* **Material shown**:
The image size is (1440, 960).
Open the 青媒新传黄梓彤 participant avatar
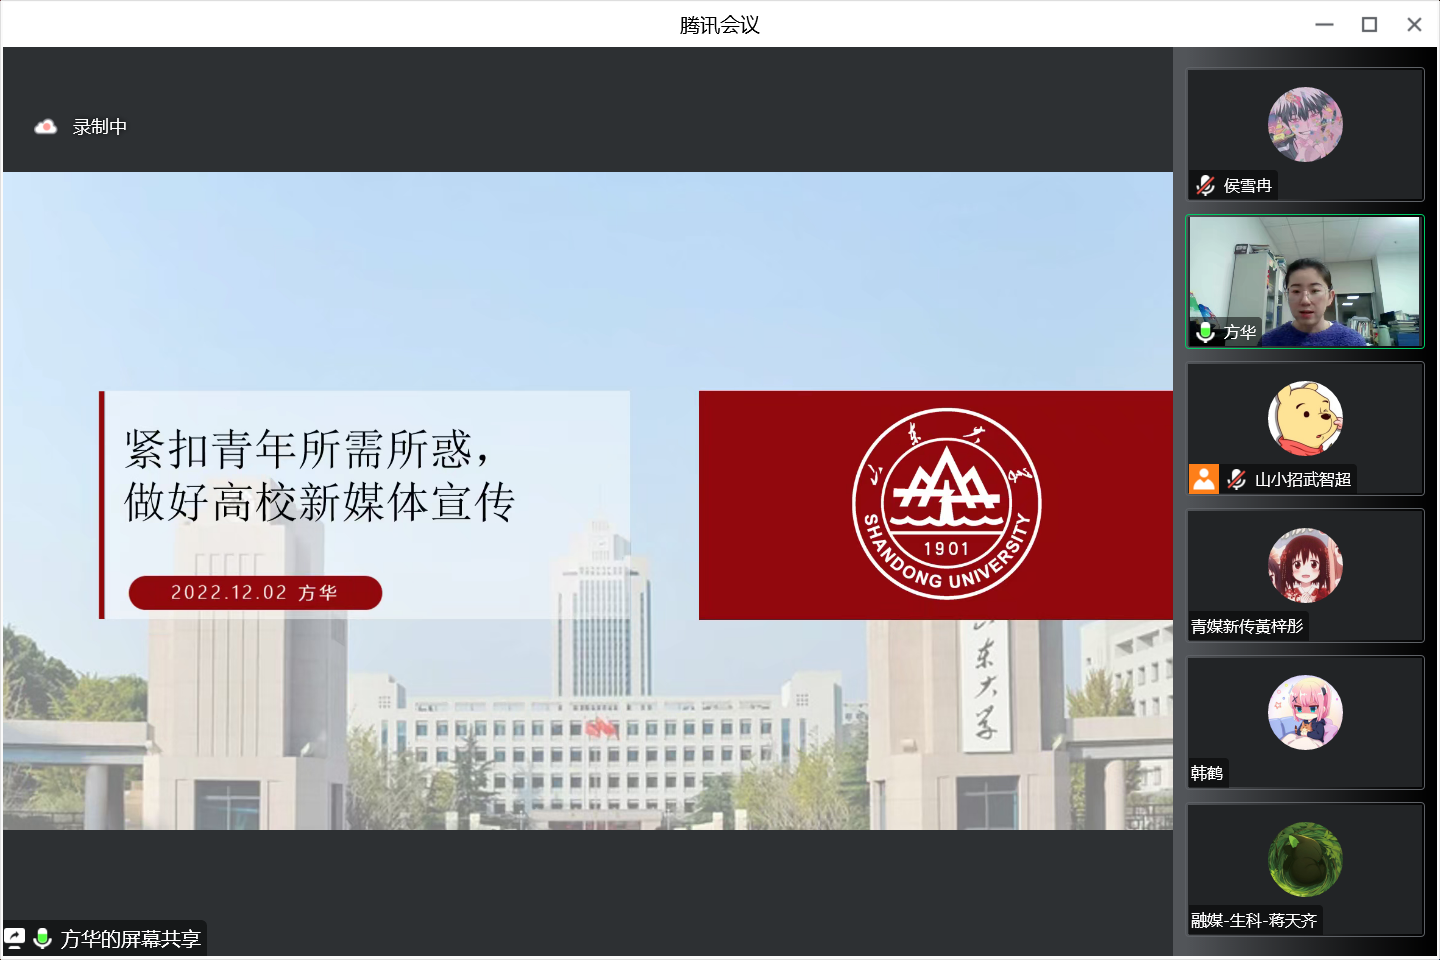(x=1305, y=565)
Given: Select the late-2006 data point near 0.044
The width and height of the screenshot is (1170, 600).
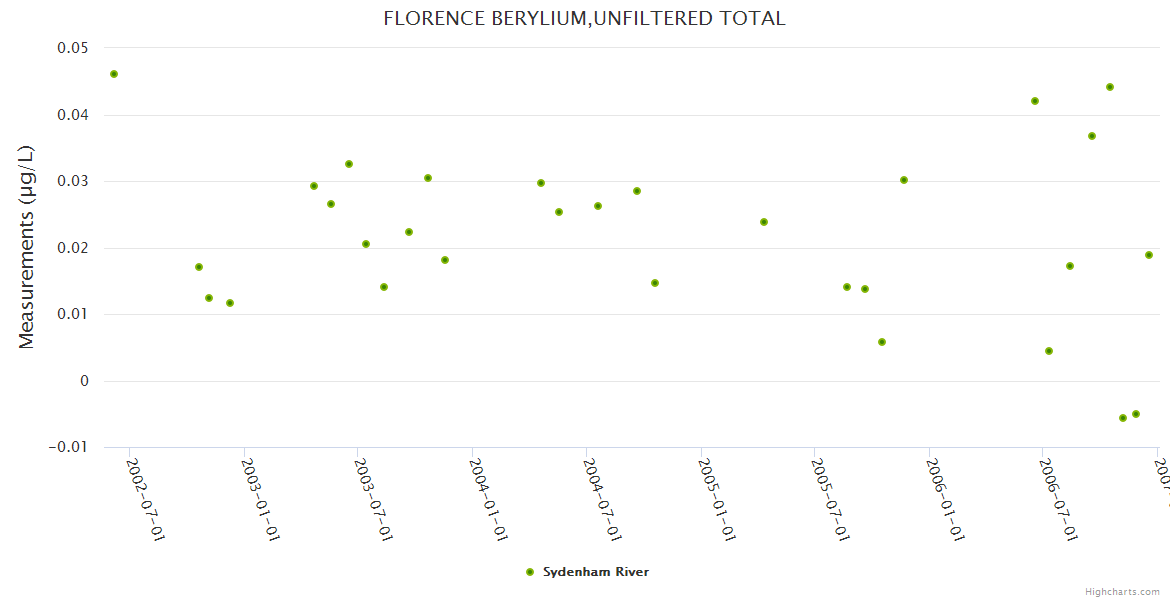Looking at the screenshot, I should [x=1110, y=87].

* **Work required**:
For this exercise, return the data above exactly and leave every picture out.

* **Answer for this exercise**:
The image size is (1440, 960).
Open the 青媒新传黄梓彤 participant avatar
(x=1305, y=565)
Given: Select the late-2006 data point near 0.044
The width and height of the screenshot is (1170, 600).
Looking at the screenshot, I should [x=1110, y=87].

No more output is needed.